The present study had several limitations. First, the sample was relatively homogenous, consisting mainly of women therapists. The questionnaire was a self-report scale and in the context of the current study, it was not accompanied by depth interviews which could have shed more light on the way the participants perceived and interpreted the questionnaire and whether they encountered and to what degree each of the situations described in the items. Finally, less than 100 participants were sampled with a link to the online questionnaire sent via a mailing list. The setting for administering the STAQ was not ideal, with less control over the conditions and concentration participants had in completing the questionnaire that deals with such sensitive issues.

Future directions

Continued validation of the STAQ is warranted. For this reason, it is advised to retain for the following studies the full 33-item STAQ so that flexibility regarding the dimensionality and reliability of this tool continues to be assessed before locking the instrument with a pre-defined number of items and dimensions. Naturally, it is expected that professionals with many years of seniority who work with difficult populations are expected to be less sensitive to non-normative, violent and abusive sexual behaviors and would probably be more immune to sexual transference in the clinical context. To better demonstrate these hypothesized differences, future studies should sample groups of therapists according to seniority, professional fields of practice, and other personality traits.

Appendix 1: The Original STAQ (Items Removed Following the Small Pilot Study Are Marked with an Asterix)

How would you feel if a patient/client described the following situation, in detail, during a therapy session? [1—“I would feel very uncomfortable”, 2—“I would feel uncomfortable”, 3—“I would feel slightly uncomfortable”, 4—“I would not feel particularly comfortable or uncomfortable”, 5—“I would feel slightly comfortable”, 6—“I would feel comfortable”, 7—“I would feel very comfortable”].

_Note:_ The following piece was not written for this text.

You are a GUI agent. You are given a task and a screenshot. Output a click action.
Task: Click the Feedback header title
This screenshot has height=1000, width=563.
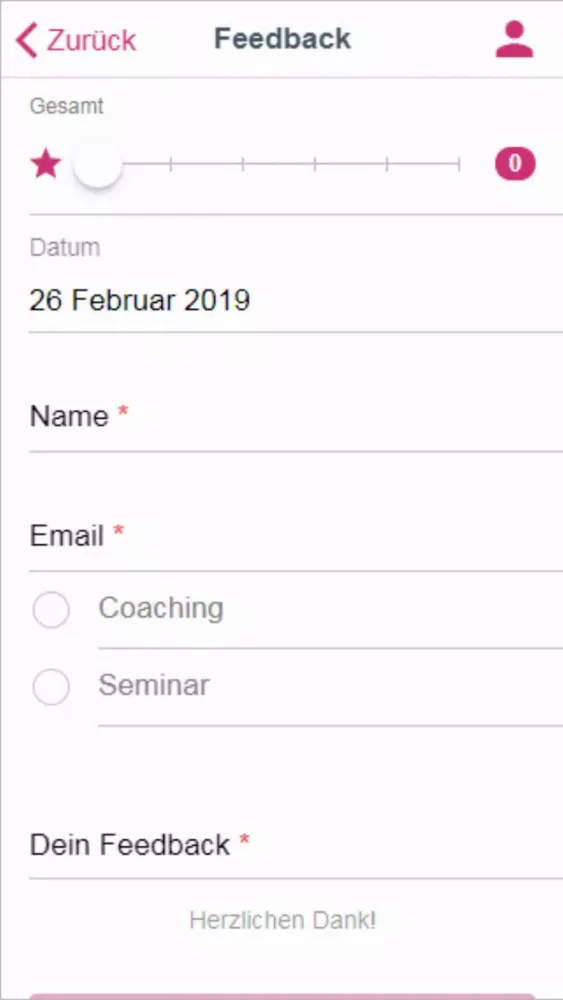[282, 39]
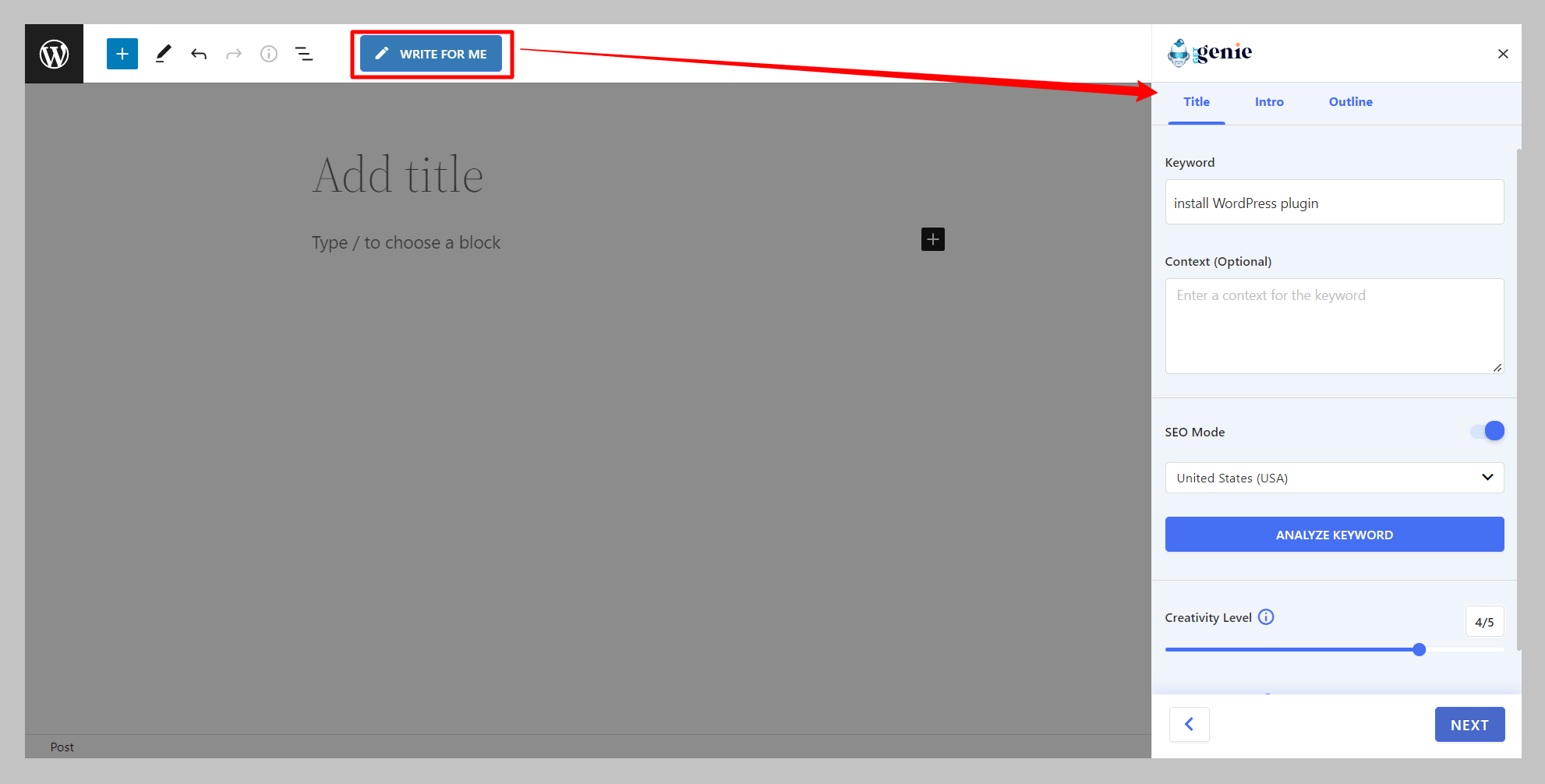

1) Two men having anal sex with each other;

2) Intercourse between a woman and a man;

3) Two women having sex which other;

4) A woman masturbating;

5) A man masturbating;

6) Anal sex;

7) Oral sex;

8) A woman being raped;

9) A man being raped;

10) A violent sexual behavior towards a woman;

11) A violent sexual behavior towards a man;

12) A patient/client describes himself as having pedophilic attractions (being sexually attracted to pre-pubescent children);

13) A patient/client describes herself as having pedophilic attractions (being sexually attracted to pre-pubescent children)*;

14) Kinky sexual behaviors*;

15) Being unfaithful to their partner;

16) BDSM activities;

17) Exploiting and abusive behavior;

18) Using the services of sex workers;

19) An incestuous relationship that they experienced during childhood;

20) Sexually related photos and video clips that they are posting on social networks;

21) Using pornographic materials*;

22) Engaging in out-of-control sexual behaviors (OCSB)/compulsive sexual behaviors*;

23) Engaging only in random hookups*;

24) Objectifying their partner (no reference to what the partner feels, wants, prefers, agrees/disagrees) during intercourse*;

25) Posting their nude pictures on social networks*;

26) Homosexual or lesbian sexual relationships*;

27) A transgender identity;

28) An erotic attraction towards you, the therapist;

29) Suffering from premature ejaculation;

30) Suffering from erectile dysfunctions;

31) Having a diagnosis of vaginismus*;

32) Having intimacy issues with their partner*;

33) As a therapist, you feel an erotic attraction towards a patient/client.

Conflicts of Interest

The authors declare no conflicts of interest.